- DATA TO USE:
+ + + + + + +
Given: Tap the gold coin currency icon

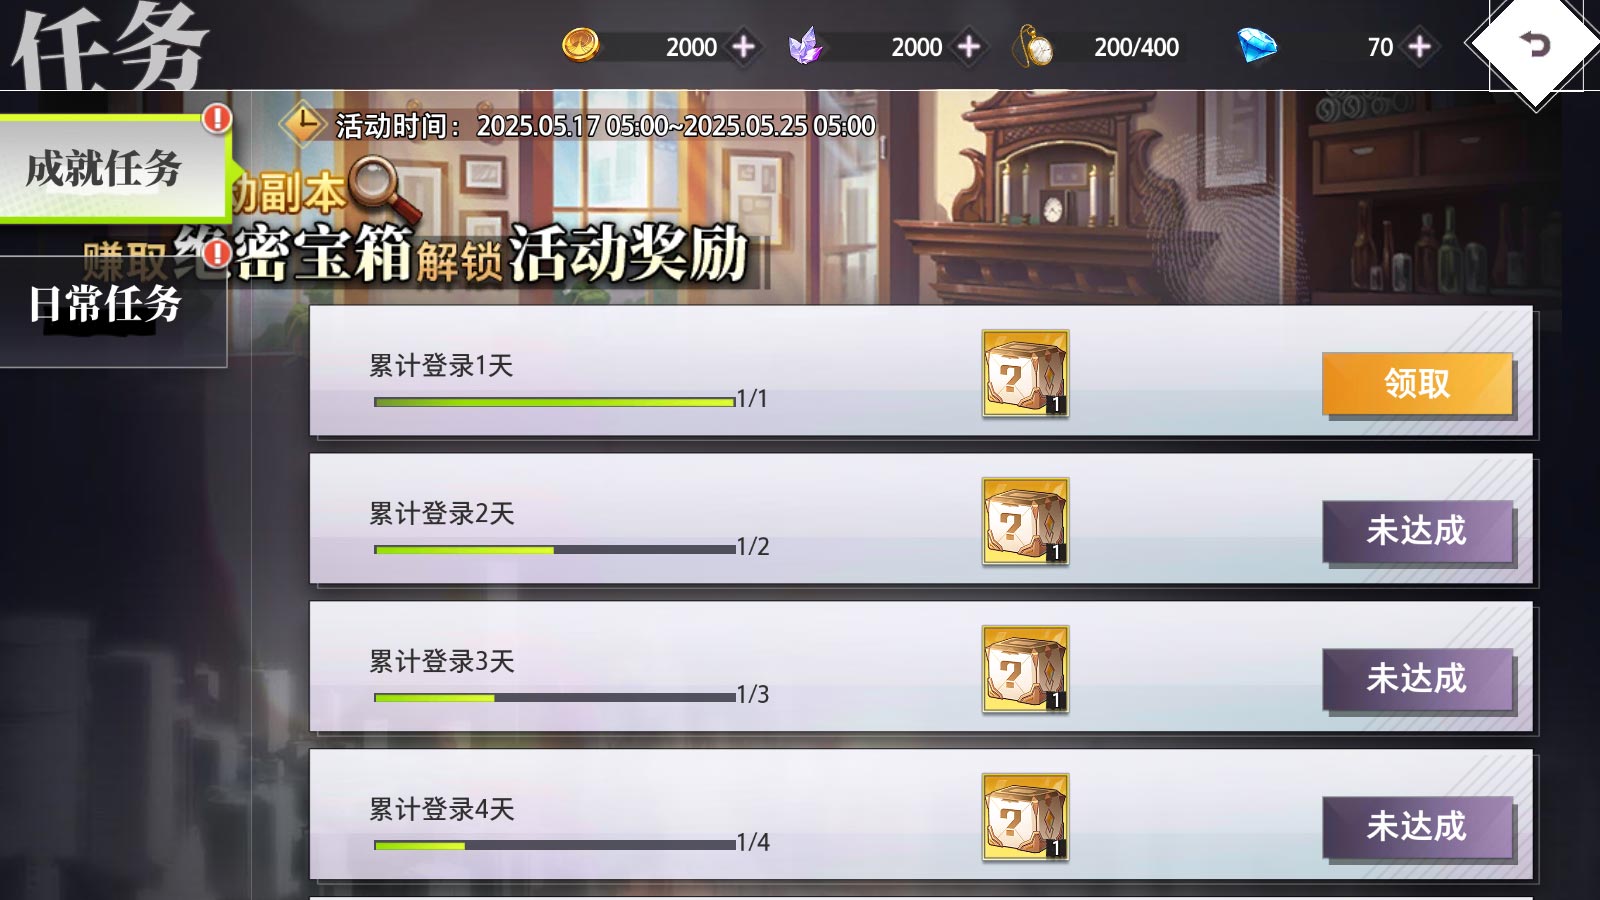Looking at the screenshot, I should pyautogui.click(x=580, y=45).
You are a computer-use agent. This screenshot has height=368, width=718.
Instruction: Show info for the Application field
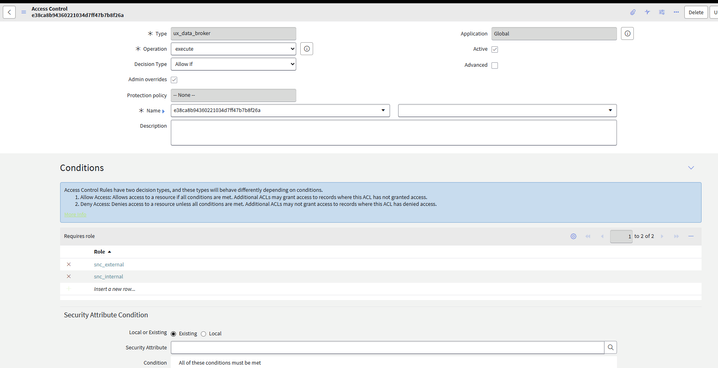pyautogui.click(x=627, y=34)
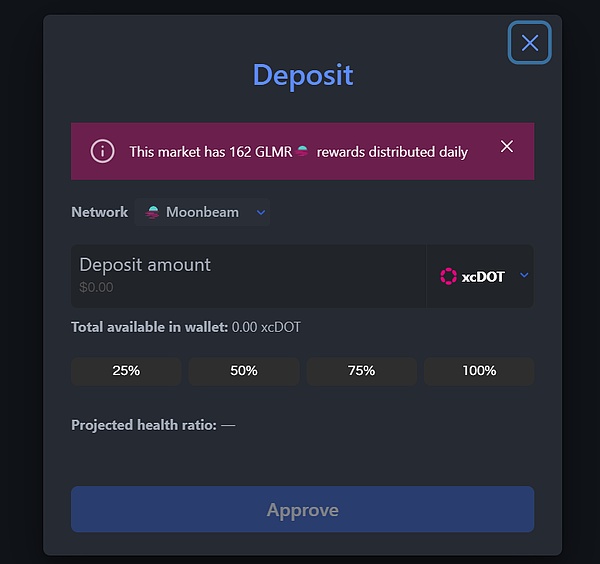
Task: Click the xcDOT token label
Action: [483, 276]
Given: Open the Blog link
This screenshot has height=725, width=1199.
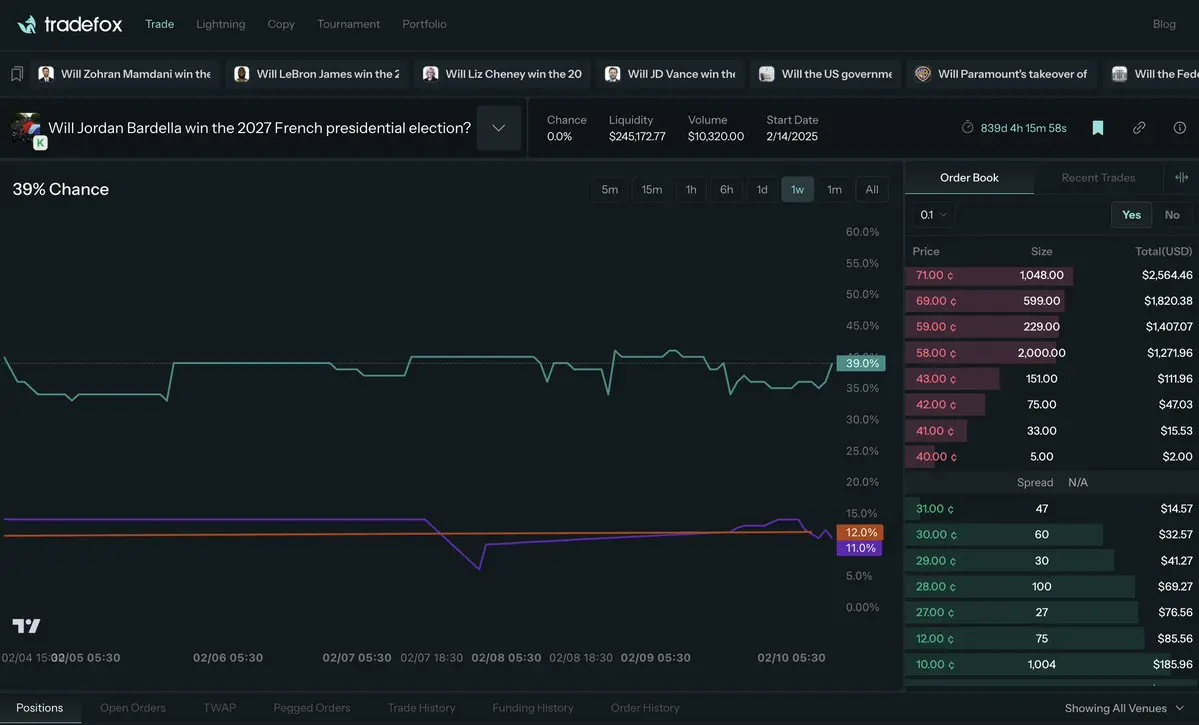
+ + + + + + +
- REQUIREMENT: No pictures belong in the copy. Transcribe every entry exactly.

- RESULT OF THIS TASK:
Given: Tap the gold coin currency icon

Looking at the screenshot, I should pyautogui.click(x=580, y=45).
You are a computer-use agent. This screenshot has height=368, width=718.
Instruction: Show info for the Application field
pyautogui.click(x=627, y=34)
Task: Click the xcDOT token label
Action: [483, 276]
Given: Open the Blog link
This screenshot has height=725, width=1199.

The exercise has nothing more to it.